Aside from revealing some details on the enormous neural processing power of the second generation of TPUs (each pod of 64 TPU2s will deliver 11,500 teraflops, compared to, say, a 1080ti's ~13 teraflops), Jeff Dean reveals the incredibly ambitious plans to use reinforcement learning & neural nets for pretty much everything in Google's databases, compilers, OSes, networking, datacenters, computer chips...

> Anywhere We're Using Heuristics To Make a Decision!
>
> - Compilers: instruction scheduling, register allocation, loop nest parallelization strategies, ...
> - Networking: TCP window size decisions, backoff for retransmits, data compression, ...
> - Operating systems: process scheduling, buffer cache insertion/replacement, file system prefetching, ...
> - Job scheduling systems: which tasks/VMs to co-locate on same machine, which tasks to pre-empt, ...
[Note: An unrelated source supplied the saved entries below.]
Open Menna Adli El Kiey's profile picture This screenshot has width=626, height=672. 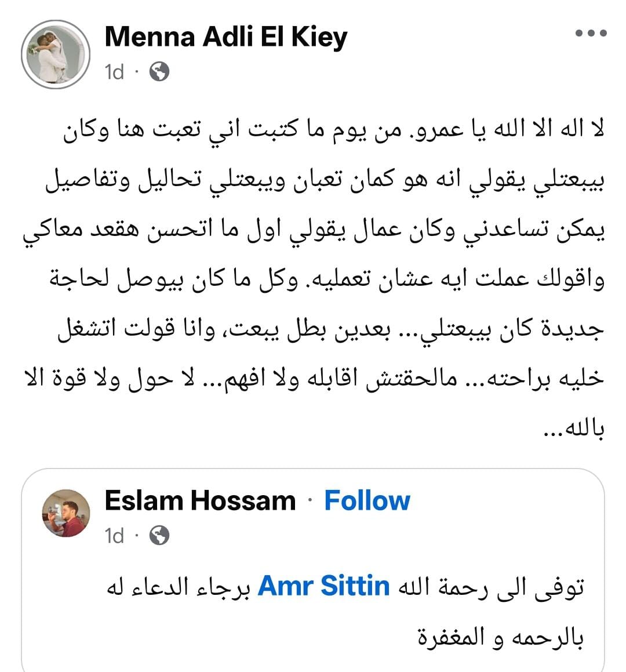pyautogui.click(x=56, y=55)
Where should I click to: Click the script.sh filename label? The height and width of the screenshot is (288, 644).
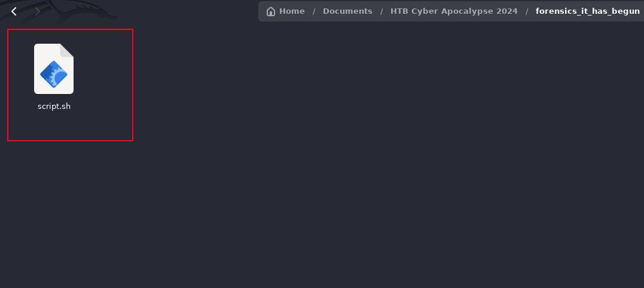[x=54, y=107]
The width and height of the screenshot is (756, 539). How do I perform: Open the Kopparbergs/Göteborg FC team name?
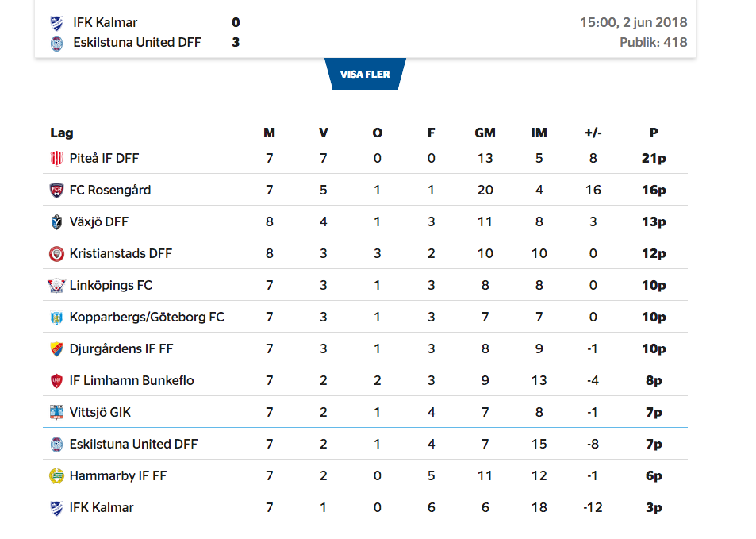click(x=147, y=318)
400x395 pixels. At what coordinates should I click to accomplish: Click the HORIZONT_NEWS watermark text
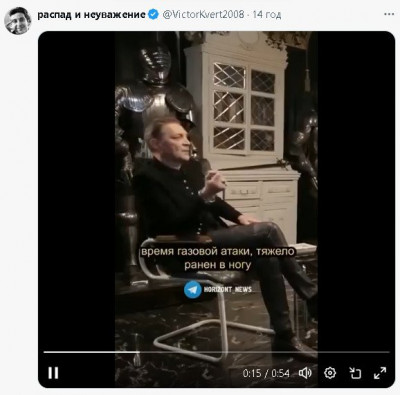[228, 289]
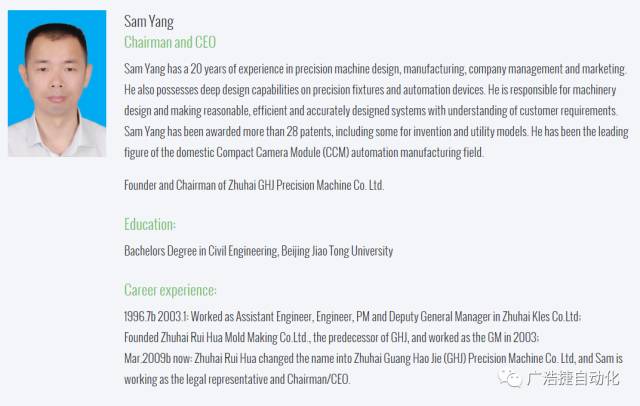The height and width of the screenshot is (406, 640).
Task: Click the Mar.2009 to now career entry
Action: (373, 359)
> - ASIC design: physical circuit layout, test case selection, ...
>
> Anywhere We've Punted to a User-Tunable Performance Option! Many programs have huge numbers of tunable command-line flags, usually not changed from their defaults (`--eventmanager_threads=16 --bigtable_scheduler_batch_size=8 --mapreduce_merge_memory=134217728` `--lexicon_cache_size=1048576 --storage_server_rpc_freelist_size=128` ...)
>
> Meta-learn everything. ML:
>
> - learning placement decisions
> - learning fast kernel implementations
> - learning optimization update rules
> - learning input preprocessing pipeline steps
> - learning activation functions
> - learning model architectures for specific device types, or that are fast for inference on mobile device X, learning which pre-trained components to reuse, ...
>
> Computer architecture/datacenter networking design:
>
> - learning best design properties by exploring design space automatically (via simulator)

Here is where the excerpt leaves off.